In the background of this decision by the church in Japan to take on this task, under Takami’s leadership, was the issue of war responsibility for what Japan had done under its military government in the first half of the 20th century, as it invaded the Asian countries of that time: China, Taiwan, Korea, Burma, Indonesia, the Philippines, and the Pacific Islands. This dragged all of these countries into World War II, resulting in the loss of many lives and the destruction of their economies.
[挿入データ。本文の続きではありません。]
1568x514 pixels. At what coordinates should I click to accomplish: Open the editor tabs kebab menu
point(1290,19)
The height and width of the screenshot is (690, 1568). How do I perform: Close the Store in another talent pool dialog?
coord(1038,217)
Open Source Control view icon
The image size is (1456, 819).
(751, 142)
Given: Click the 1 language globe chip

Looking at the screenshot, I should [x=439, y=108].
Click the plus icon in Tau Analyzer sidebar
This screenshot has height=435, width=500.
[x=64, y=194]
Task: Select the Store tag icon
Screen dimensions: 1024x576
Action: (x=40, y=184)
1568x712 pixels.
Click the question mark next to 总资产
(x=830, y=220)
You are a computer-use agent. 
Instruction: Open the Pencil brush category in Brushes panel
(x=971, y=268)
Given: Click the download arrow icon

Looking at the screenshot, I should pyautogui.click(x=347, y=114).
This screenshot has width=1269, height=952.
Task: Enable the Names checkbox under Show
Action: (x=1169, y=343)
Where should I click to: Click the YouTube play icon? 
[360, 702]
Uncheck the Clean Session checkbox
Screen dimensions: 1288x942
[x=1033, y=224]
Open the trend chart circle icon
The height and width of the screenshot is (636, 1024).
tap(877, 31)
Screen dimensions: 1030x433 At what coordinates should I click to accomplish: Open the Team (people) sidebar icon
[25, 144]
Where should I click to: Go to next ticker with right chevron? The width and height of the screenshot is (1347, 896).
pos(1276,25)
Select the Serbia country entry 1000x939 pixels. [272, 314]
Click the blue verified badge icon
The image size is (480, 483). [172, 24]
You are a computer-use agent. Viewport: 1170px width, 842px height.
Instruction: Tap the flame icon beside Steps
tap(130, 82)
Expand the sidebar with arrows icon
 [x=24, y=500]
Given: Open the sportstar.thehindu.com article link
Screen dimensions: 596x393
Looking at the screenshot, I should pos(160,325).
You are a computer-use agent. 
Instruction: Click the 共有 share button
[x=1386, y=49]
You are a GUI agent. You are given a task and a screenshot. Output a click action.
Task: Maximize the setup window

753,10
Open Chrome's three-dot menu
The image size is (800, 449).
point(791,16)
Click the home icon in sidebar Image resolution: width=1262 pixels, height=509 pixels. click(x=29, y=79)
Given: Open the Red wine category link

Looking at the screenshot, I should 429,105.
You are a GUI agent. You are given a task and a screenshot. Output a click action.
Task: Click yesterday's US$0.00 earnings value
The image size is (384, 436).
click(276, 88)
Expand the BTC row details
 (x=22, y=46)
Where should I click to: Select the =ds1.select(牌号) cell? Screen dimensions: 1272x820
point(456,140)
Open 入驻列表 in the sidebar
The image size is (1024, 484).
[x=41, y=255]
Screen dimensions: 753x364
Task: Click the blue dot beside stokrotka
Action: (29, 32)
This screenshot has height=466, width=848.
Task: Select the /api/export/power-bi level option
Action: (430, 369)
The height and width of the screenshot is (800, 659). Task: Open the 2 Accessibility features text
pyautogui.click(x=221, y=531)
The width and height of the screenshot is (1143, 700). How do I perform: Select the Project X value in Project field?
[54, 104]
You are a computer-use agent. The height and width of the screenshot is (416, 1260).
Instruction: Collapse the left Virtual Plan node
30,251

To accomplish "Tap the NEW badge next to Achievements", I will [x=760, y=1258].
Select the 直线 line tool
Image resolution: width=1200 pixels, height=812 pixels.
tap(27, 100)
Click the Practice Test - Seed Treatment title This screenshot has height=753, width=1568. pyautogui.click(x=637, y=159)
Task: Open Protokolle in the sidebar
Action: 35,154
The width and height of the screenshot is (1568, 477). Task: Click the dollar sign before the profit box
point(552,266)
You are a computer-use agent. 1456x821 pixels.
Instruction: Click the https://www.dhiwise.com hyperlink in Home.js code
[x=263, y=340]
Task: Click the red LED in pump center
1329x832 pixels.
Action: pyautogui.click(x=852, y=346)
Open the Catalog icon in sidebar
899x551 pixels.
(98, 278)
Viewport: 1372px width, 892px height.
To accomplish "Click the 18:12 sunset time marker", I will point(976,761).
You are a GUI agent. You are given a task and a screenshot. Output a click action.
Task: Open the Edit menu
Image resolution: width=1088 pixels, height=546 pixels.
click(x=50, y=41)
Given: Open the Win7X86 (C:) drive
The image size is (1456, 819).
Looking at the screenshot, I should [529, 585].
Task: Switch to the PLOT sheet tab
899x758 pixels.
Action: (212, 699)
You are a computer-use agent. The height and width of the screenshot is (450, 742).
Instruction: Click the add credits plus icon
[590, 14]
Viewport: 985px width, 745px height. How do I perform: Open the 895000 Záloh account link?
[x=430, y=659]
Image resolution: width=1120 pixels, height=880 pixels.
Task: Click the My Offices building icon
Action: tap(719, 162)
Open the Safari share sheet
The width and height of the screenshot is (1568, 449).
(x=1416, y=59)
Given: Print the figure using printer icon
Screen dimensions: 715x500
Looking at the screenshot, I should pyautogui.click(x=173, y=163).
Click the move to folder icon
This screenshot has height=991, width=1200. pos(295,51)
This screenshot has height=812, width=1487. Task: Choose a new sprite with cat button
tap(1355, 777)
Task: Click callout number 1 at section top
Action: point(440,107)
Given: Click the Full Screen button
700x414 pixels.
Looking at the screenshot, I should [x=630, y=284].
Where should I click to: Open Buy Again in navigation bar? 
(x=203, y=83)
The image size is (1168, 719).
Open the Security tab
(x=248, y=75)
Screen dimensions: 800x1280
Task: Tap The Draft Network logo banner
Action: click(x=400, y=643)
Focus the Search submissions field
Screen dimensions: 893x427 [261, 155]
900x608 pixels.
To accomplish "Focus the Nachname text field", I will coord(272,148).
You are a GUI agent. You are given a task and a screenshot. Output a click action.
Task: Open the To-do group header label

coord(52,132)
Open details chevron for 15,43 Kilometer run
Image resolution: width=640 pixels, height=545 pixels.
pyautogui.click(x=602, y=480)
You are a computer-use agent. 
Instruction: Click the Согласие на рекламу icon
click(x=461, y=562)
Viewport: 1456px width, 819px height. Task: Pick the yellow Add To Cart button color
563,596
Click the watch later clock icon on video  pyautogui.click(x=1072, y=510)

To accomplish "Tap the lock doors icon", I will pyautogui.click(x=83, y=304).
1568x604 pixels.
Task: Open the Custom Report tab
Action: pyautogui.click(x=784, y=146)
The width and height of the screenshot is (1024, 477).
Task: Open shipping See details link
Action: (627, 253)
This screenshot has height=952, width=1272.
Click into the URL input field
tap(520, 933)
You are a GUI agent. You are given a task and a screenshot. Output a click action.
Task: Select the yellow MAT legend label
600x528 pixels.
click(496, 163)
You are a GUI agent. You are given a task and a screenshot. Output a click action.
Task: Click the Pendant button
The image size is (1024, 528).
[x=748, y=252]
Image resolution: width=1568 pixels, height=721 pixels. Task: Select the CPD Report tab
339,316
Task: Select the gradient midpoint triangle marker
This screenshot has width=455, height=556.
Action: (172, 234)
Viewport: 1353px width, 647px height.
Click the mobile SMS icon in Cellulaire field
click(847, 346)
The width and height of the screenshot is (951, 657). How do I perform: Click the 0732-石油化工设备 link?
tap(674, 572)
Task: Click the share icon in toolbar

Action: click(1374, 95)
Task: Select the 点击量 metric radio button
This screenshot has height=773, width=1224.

This goal of a world government under the Japanese emperor resulted in the usurping of these peoples’ freedom and sovereignty, and the church in Japan succumbed to the pressure of the state to participate in the pacification of these lands under Japan’s harsh occupation. Thus, the church in Japan felt compelled to repent of its wartime actions and take responsibility through concrete actions of atonement, not withdrawing in fear of denunciation, but pursuing the gospel of reconciliation shown by Christ through his atonement on the cross for the forgiveness of all sin.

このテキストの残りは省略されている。